== WORK INSTRUCTIONS ==
Copy the data from the start through the line with "click(x=43, y=560)", replacing "token icon" with "token logo" and keeping everything else the same. Leave the pictures out.

== RECORDS SHOWN ==
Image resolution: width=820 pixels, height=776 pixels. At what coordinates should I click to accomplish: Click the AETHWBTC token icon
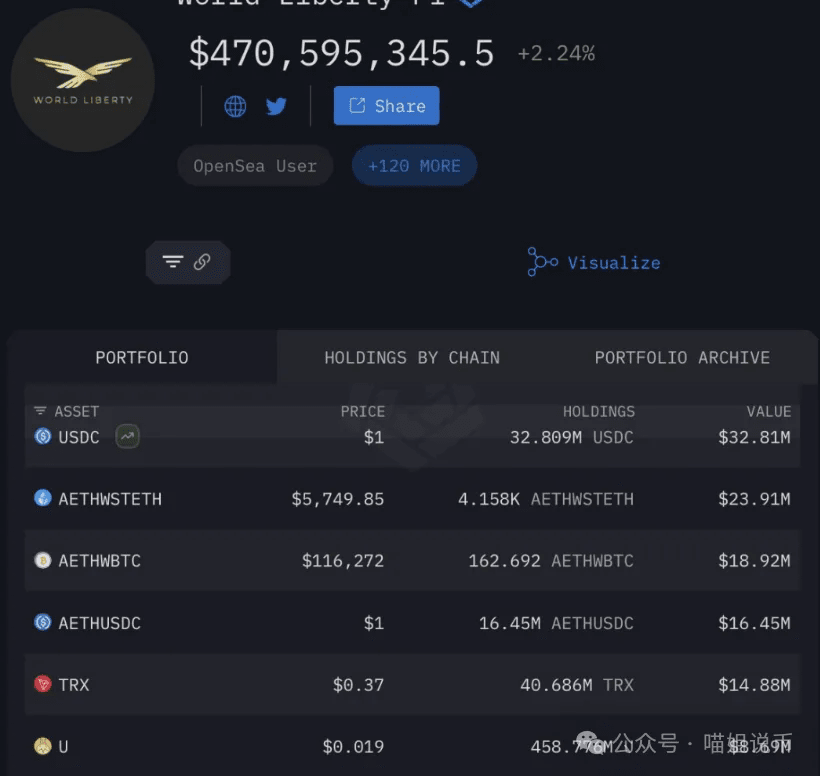click(x=43, y=560)
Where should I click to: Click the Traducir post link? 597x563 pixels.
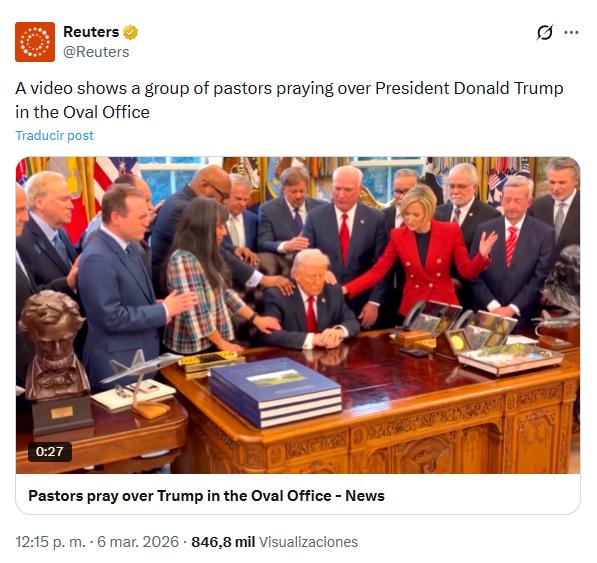pyautogui.click(x=54, y=136)
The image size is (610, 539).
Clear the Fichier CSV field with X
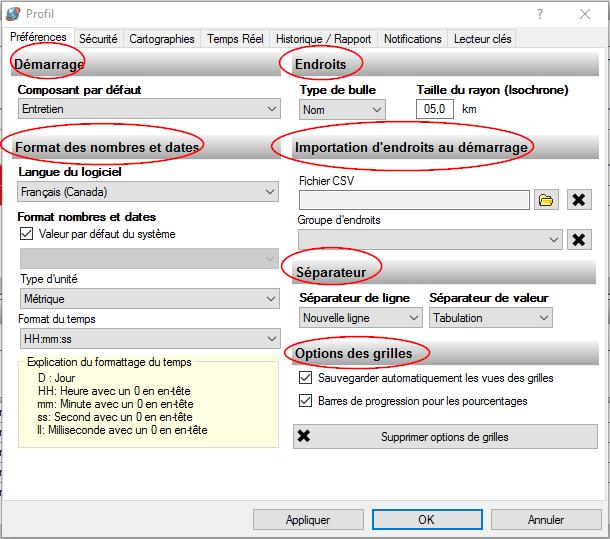[579, 200]
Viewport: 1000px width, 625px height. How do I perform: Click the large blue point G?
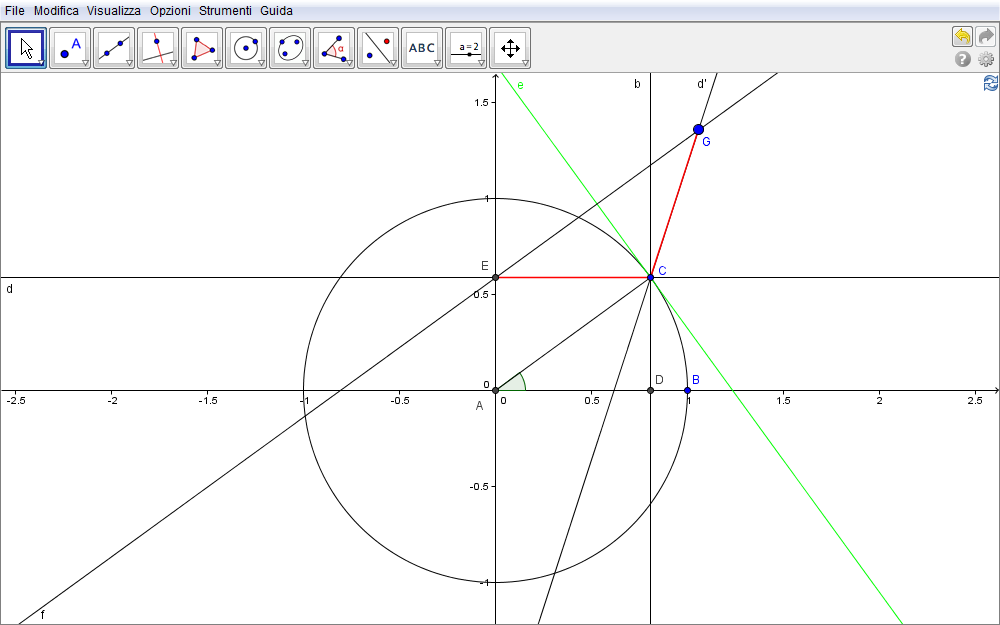[698, 129]
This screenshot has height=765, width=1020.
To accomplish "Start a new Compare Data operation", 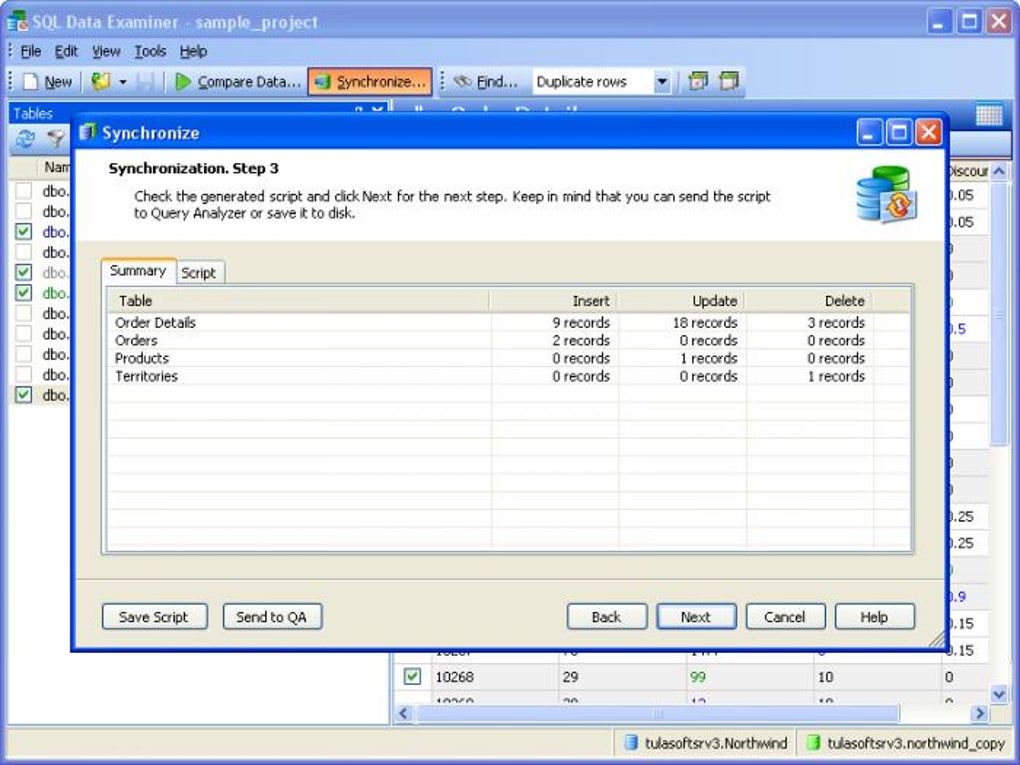I will 237,81.
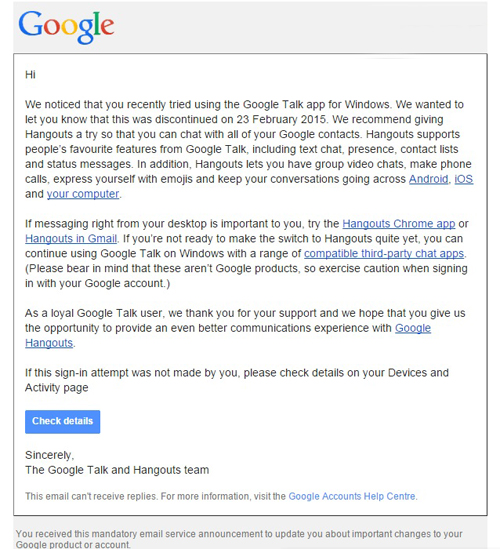Click the "Sincerely," closing line
Screen dimensions: 500x549
(49, 455)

== THE SOLUTION ==
Image resolution: width=820 pixels, height=776 pixels. At what coordinates should I click to accomplish: Click the AETHWBTC token logo
click(x=43, y=560)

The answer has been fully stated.